Meridian Czernowitz

“INTERACTION” OF POETRY AND THEATER: A PERFORMANCE BASED ON PAUL CELAN’S POEMS

From the Ukarainian paper The Day, here the opening paras of an article on the Czernowitz / Chernivtsi Poetry Festival in honor of Paul Celan:

Chernivtsi’s poetic meridian

By Maria TOMAK, The Day

“Chernivtsi, located midway between Kyiv and Bucharest, the Crimea and Odesa, has always been a secret capital of Europe, where sidewalks were swept with bouquets of roses, and there were more bookstores than bakeries,” reads the inscription near the entrance of the Chernivtsi Museum of Arts. It is located in Holovna Street, where Olha Kobylianska Street, the pedestrian route most appreciated by tourists, begins.

In early September the secret capital of Europe, also the legal administrative center of the Chernivtsi oblast, was full of poetry. It spread over the entire historical center of the city, the crowded cafes, the dark corridors of the abovementioned museum, the gilded molding of the local theaters, and poured via the university’s splendid halls right onto the cobbled roadway of streets and squares, which, according to translator and literary critic Mark Belorusets, are living memories of their imperial past.

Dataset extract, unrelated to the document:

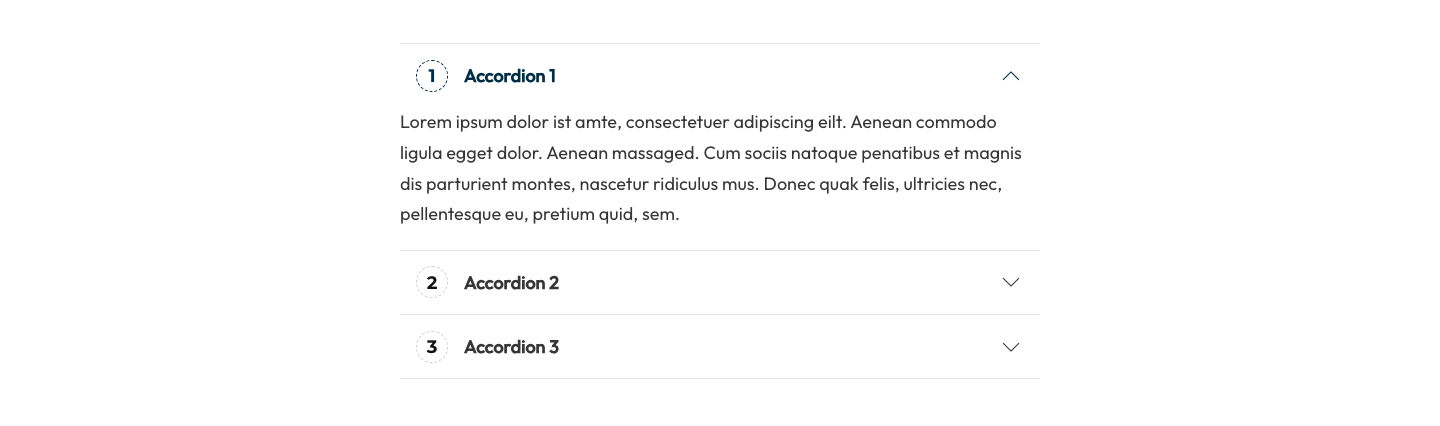
Task: Select the Accordion 3 title
Action: pyautogui.click(x=511, y=347)
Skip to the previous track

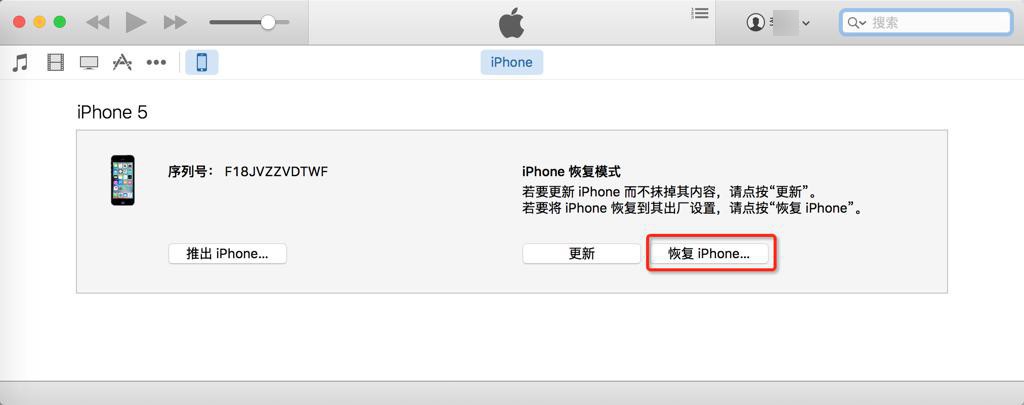[98, 22]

The first International Festival of Poetry Meridian Czernowitz gathered litterateurs from Germany, Austria, Switzerland, and Ukraine, as well as translators and everyone willing to listen and hear. However, they did not just listen to poetry, but looked and tried to touch it. The organizers of the festival should be paid their due, as not only did they undertake the initiative (which under our circumstances usually entails unexpected upshots) and managed to organize it very well, without the usual mess, failures, and blanks, but also provided “interaction” between poetry, music, video art, theater, and photography.

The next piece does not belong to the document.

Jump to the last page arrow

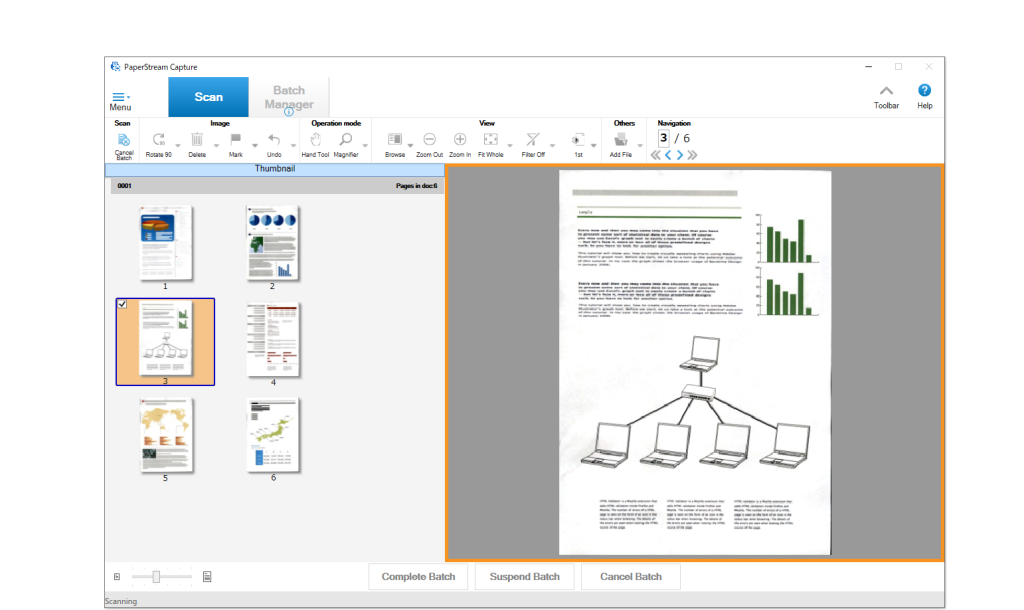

The only thing the festival’s organization committee can be reproached with is that the promises of most ringing book launches did not come true. To make it more precise, premieres did take place, but we did not see the books. But that is no organizers’ fault. In particular, we found out that the book of correspondence between the renowned German-speaking Jewish poet, born in Chernivtsi, Paul Celan, and his peer and friend Gustav Chomedde will see the light no sooner than in October. The book will be published by the main publisher of Celan’s oeuvre Barbara Wiedemann. The German edition of correspondence between Celan and Chomedde (it’s too early to speak about the Ukrainian translation) will appear in print on October 1.